Between April 15 and 21, 1816, before signing the deed of separation, Byron went into the country to take leave of Mary Chaworth. It was their last meeting, and the parting must have been a sad one. The hopes that Mary had formed for his peace and happiness in marriage had suddenly been dashed to the ground. And now he was about to leave England under a cloud, which threatened for a time to overwhelm them both. A terrible anxiety as to the issue of investigations, which were being made into his conduct previous to and during his marriage, oppressed her with the gravest apprehension.

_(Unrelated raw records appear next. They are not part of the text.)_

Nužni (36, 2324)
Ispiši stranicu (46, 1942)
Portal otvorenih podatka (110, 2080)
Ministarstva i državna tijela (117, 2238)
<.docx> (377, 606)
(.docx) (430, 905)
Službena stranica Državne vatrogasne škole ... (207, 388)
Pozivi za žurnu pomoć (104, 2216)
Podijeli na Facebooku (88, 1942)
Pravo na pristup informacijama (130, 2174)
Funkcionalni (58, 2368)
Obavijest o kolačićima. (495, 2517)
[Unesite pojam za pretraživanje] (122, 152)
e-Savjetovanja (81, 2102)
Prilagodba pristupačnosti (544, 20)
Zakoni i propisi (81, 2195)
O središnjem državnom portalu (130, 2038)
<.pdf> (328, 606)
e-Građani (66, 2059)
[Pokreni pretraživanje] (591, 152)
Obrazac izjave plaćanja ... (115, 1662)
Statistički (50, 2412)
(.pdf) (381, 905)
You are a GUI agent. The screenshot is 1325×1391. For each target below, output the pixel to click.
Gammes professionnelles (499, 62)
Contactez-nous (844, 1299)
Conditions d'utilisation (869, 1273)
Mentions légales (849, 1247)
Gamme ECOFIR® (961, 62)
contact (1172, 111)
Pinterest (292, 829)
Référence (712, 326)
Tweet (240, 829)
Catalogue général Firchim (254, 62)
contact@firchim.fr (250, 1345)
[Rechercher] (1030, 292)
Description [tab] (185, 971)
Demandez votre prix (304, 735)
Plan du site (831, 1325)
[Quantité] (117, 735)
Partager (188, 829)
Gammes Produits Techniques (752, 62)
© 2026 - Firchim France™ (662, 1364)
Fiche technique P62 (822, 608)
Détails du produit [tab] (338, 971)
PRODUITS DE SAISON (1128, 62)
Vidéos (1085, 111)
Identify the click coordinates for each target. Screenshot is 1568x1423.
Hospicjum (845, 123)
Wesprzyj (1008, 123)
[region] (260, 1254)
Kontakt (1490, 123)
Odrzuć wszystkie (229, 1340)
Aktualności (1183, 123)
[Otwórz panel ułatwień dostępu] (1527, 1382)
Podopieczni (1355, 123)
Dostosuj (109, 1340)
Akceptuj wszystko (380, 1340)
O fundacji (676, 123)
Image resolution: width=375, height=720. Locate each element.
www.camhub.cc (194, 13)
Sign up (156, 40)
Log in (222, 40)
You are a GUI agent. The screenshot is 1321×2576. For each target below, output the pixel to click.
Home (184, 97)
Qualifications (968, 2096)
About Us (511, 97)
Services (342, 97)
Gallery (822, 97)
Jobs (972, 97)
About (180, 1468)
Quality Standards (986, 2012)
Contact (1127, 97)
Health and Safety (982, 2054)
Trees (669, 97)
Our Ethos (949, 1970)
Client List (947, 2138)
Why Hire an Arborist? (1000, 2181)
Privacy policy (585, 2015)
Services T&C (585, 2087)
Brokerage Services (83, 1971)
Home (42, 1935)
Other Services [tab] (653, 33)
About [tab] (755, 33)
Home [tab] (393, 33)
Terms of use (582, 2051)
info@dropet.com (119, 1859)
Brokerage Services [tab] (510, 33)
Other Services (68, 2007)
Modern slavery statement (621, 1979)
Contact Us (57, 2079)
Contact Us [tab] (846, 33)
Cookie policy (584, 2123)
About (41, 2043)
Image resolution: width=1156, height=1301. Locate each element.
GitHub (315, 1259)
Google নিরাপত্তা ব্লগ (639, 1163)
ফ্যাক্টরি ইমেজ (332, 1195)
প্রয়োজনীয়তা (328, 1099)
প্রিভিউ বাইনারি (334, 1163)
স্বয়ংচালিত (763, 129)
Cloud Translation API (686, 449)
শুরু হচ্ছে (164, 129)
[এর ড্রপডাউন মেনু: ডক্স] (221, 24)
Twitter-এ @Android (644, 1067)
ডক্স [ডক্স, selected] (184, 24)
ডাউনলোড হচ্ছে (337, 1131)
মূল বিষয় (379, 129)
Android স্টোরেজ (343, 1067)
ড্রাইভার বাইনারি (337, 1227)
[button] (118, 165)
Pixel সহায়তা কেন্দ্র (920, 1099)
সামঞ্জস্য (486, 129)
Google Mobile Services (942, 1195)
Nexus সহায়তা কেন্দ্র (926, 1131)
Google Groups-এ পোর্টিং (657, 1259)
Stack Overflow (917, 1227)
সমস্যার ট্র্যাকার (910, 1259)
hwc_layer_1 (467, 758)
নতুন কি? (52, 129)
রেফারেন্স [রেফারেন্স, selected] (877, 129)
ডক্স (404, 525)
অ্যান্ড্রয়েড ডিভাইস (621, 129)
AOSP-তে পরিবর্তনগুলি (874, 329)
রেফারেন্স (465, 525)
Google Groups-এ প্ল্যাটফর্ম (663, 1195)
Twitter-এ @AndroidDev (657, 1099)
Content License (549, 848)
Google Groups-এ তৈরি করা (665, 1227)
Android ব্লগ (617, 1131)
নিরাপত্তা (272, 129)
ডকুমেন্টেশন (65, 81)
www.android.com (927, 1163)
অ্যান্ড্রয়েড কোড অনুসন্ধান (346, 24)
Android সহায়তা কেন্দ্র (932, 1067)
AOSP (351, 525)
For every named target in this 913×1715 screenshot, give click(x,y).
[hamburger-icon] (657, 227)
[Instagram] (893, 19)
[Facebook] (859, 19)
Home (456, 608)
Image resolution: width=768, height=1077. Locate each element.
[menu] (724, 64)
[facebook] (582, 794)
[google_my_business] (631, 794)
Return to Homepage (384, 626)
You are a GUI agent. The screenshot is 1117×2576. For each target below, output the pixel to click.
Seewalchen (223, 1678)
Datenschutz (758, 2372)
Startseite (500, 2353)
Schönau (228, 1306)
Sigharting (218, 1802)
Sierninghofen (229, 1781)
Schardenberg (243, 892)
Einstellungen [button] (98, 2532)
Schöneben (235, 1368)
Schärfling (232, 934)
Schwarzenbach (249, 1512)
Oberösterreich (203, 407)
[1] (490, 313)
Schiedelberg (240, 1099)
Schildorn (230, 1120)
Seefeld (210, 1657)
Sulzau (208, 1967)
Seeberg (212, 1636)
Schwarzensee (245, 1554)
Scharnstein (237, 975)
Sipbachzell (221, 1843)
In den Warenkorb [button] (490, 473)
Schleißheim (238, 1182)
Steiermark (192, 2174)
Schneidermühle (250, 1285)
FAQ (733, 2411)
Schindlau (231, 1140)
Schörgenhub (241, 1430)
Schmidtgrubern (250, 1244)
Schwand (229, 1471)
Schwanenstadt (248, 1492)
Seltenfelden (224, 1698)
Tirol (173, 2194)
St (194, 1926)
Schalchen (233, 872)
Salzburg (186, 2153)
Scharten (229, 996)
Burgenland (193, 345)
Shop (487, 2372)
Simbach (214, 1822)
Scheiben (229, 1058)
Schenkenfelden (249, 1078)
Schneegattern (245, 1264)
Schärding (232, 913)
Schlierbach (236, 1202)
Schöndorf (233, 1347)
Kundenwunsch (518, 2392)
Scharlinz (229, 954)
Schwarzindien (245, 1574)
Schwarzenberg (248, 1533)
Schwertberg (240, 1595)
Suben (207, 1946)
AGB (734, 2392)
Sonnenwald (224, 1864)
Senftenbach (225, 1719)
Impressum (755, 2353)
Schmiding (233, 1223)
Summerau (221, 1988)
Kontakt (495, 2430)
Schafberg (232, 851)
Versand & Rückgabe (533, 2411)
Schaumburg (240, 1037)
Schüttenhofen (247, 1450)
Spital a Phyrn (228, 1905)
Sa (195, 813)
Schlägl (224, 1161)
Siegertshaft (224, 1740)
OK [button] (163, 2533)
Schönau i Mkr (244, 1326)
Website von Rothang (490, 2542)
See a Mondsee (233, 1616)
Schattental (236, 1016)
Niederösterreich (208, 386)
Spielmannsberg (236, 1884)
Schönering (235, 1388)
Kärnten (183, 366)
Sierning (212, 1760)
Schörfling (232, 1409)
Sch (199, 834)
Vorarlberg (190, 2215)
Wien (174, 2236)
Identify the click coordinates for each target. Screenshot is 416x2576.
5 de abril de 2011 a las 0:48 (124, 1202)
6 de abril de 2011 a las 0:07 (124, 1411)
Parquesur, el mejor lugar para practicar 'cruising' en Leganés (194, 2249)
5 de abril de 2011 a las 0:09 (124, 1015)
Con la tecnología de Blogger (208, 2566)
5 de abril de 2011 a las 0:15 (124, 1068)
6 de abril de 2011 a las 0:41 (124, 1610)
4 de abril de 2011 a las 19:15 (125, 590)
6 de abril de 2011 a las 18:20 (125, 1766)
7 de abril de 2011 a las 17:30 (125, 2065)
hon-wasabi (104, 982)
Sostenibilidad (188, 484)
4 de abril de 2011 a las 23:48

Everything seemed to depend upon the silence both of Byron and Augusta. Under this awful strain the mind of Mary Chaworth was flickering towards collapse. By the following verses, which must have been written soon after their final meeting, we find Byron,
‘Seared in heart—and lone—and blighted,’
reproaching, with a lover’s injustice, the woman he adored, for that act of renunciation which, under happier auspices, might have proved his own salvation:
I.
‘When we two parted
In silence and tears,
Half broken-hearted
To sever for years,
Pale grew thy cheek and cold,
Colder thy kiss;
Truly that hour foretold
Sorrow to this.
II.
‘The dew of the morning
Sunk chill on my brow—
It felt like the warning
Of what I feel now.
Thy vows are all broken,
And light is thy fame:
I hear thy name spoken,
And share in its shame.
III.
‘They name thee before me,
A knell to mine ear;
A shudder comes o’er me—
Why wert thou so dear?
They know not I knew thee,
Who knew thee too well:
Long, long shall I rue thee,
Too deeply to tell.
IV.
‘In secret we met—
In silence I grieve,
That thy heart could forget,
Thy spirit deceive.
If I should meet thee
After long years,
How should I greet thee?
With silence and tears.’
In the first draft Byron had written, after the second verse, the following words:
‘Our secret lies hidden,
But never forgot.’
In ‘Fare Thee Well,’ written on March 17, 1816, there are only four lines which have any bearing on the point under consideration.